Mother Katharine had a dream. She later wrote: “I looked up in wonder at God’s wonderful ways and thought how little we imagine what may be the result of listening and acting on a desire He puts into the heart. If He puts it into the heart, He will bless it; if we try to act upon it, great will be the effect before God.”

The actual amount donated by St. Katharine is differently reported. Mary Oates (1993) gives a figure over $40 million, while the Sisters of the Blessed Sacrament report over $20 million (2003).

As a wealthy American heiress, obtaining a private audience with the Holy Father in Rome was possible for Katharine. Interested in the condition of Native Americans, during an audience in 1887, Katharine asked Pope Leo XIII to send more missionaries to Wyoming for her friend, Bishop James O’Connor. The pope replied, “Why don’t you become a missionary?”

She visited the Dakotas, met the Sioux chief, and began her systematic aid to Indian missions, eventually spending millions of the family fortune. Founded the Sisters of the Blessed Sacrament in 1891.

By 1942 she had a system of black Catholic schools in 13 states, 40 mission centers, 23 rural schools, 50 Indian missions, and Xavier University in New Orleans, Louisiana, the first United States university for blacks. Segregationists harassed her work. Following a heart attack, she spent her last twenty years in prayer and meditation.
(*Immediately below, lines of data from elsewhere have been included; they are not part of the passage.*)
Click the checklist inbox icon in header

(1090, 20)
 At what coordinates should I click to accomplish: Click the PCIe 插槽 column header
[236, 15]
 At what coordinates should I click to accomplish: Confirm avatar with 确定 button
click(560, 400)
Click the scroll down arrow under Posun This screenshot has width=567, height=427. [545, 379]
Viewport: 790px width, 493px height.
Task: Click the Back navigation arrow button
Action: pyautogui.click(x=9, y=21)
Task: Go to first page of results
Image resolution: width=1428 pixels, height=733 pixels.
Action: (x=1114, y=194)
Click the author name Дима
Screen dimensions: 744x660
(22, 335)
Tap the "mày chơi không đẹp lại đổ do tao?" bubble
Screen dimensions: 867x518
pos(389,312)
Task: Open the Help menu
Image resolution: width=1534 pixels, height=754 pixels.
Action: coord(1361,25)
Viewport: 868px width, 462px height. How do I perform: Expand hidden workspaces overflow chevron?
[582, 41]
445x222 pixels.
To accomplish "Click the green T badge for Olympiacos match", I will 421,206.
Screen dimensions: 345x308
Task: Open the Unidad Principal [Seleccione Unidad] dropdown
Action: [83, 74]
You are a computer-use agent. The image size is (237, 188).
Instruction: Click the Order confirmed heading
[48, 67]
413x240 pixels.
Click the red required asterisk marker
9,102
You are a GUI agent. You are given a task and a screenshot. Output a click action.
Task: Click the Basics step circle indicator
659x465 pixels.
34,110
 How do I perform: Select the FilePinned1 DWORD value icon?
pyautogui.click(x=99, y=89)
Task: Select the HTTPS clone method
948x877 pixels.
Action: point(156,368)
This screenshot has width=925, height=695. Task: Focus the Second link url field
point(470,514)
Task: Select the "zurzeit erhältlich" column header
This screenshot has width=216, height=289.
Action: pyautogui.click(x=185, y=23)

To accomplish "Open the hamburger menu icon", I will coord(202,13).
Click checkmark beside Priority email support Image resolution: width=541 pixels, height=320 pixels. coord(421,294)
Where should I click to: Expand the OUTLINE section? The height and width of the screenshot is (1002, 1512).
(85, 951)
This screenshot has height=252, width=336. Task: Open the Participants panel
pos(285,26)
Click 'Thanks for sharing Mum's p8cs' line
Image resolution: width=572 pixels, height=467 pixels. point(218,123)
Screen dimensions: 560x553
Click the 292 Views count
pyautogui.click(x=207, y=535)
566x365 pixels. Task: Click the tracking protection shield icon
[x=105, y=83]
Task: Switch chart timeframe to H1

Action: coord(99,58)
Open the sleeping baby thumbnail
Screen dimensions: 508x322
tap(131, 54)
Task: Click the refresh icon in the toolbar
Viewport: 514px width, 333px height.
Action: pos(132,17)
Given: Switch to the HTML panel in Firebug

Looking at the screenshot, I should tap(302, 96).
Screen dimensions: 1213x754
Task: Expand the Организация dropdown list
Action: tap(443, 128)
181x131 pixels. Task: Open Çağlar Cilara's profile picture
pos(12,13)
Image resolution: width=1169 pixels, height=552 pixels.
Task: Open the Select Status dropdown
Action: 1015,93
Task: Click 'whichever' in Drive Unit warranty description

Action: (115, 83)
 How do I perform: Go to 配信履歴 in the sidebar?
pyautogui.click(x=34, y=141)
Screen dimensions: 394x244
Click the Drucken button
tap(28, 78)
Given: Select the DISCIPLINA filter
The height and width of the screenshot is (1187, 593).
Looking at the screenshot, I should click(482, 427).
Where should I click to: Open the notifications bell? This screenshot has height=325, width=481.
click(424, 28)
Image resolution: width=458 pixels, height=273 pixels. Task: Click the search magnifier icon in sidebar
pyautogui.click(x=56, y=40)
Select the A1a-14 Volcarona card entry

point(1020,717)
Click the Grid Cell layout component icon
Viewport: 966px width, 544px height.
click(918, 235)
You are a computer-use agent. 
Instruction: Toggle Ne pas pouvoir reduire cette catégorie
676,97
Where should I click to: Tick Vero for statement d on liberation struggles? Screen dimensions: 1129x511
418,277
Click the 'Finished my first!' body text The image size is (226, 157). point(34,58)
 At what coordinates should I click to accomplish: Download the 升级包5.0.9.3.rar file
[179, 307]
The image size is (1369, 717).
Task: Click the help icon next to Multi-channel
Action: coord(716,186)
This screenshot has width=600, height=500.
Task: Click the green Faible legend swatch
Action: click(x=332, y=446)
“The patient and humble endurance of the cross, whatever nature it may be, is the highest work we have to do.” – Mother Katharine Drexel

“It is a lesson we all need—to let alone the things that do not concern us. He has other ways for others to follow Him; all do not go by the same path. It is for each of us to learn the path by which He requires us to follow Him, and to follow Him in that path.”
–St. Katharine Drexel

“Oh, how far I am at 84 years of age from being an image of Jesus in His sacred life on earth!” – Mother Katharine Drexel

Ever loving God, you called Saint Katharine Drexel
to teach the message of the Gospel and
to bring the life of the Eucharist to
the Black and Native American peoples.
By her prayers and example,
enable us to work for justice
among the poor and oppressed.
Draw us all into the Eucharistic community
of your Church, that we may be one in You.
Grant this through our Lord Jesus Christ,
your Son, who lives and reigns with You and
the Holy Spirit, one God, for ever and ever. Amen.

St Katharine Drexel, Patroness of Racial Justice, pray for us!